TASK TO COMPLETE: Looking at the listing, state how many of its lines contain the string "computer". Write only the number.

PROVIDED INFORMATION:
::::::
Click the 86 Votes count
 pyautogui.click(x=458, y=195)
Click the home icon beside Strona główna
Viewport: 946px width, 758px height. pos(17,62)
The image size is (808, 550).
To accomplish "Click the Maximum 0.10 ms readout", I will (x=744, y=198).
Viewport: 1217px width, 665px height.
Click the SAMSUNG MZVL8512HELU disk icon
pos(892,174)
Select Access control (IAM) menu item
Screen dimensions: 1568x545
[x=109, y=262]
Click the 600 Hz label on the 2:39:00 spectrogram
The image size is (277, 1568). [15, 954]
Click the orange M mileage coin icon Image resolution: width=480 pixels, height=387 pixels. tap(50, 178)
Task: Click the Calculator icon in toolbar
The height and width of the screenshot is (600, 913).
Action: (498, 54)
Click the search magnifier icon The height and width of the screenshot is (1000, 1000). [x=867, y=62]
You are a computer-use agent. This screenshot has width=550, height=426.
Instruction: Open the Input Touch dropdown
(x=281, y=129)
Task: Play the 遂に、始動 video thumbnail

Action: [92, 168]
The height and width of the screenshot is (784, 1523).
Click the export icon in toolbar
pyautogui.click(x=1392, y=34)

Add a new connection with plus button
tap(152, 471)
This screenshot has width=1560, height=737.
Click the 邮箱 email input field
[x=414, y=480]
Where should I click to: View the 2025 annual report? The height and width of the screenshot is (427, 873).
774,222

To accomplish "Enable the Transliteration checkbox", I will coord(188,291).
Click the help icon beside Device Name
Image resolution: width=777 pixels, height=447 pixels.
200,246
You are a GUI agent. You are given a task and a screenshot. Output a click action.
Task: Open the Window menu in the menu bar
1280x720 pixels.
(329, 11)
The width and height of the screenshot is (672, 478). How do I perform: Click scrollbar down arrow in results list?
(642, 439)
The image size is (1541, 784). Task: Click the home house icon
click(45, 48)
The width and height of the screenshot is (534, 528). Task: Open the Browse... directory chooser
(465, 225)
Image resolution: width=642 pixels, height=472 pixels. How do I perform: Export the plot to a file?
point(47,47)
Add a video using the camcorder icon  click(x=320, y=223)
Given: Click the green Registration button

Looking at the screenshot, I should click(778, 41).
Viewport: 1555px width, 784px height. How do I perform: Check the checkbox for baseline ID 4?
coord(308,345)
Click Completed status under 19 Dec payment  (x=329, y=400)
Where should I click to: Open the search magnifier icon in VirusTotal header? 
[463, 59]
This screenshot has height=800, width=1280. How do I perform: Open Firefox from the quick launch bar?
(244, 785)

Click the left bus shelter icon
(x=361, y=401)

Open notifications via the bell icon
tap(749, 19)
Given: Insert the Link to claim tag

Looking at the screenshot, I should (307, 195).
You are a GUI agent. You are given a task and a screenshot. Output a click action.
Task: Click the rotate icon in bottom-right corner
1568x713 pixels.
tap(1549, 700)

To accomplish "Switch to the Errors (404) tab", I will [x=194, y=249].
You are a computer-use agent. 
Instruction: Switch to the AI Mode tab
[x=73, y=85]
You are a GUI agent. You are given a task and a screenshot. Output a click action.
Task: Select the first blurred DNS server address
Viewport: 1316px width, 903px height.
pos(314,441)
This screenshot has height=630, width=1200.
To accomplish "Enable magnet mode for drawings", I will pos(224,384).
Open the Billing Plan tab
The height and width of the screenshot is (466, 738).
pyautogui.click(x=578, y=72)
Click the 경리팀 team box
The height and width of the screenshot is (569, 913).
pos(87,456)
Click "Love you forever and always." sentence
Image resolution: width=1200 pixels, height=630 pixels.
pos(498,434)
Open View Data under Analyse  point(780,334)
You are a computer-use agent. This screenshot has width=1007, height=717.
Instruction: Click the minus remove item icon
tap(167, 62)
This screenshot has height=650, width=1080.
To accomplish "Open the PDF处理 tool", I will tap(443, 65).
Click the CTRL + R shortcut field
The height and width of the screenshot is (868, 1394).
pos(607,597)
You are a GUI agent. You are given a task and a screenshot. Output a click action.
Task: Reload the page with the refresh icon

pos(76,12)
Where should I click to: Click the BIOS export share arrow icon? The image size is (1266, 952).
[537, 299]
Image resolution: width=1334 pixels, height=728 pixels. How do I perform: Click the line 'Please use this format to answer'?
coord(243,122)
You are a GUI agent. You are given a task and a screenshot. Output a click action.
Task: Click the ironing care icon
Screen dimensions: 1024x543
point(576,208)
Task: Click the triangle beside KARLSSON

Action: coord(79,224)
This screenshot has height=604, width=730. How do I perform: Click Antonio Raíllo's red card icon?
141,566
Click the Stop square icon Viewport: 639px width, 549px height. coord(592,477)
::::::
EXERCISE OUTPUT: 3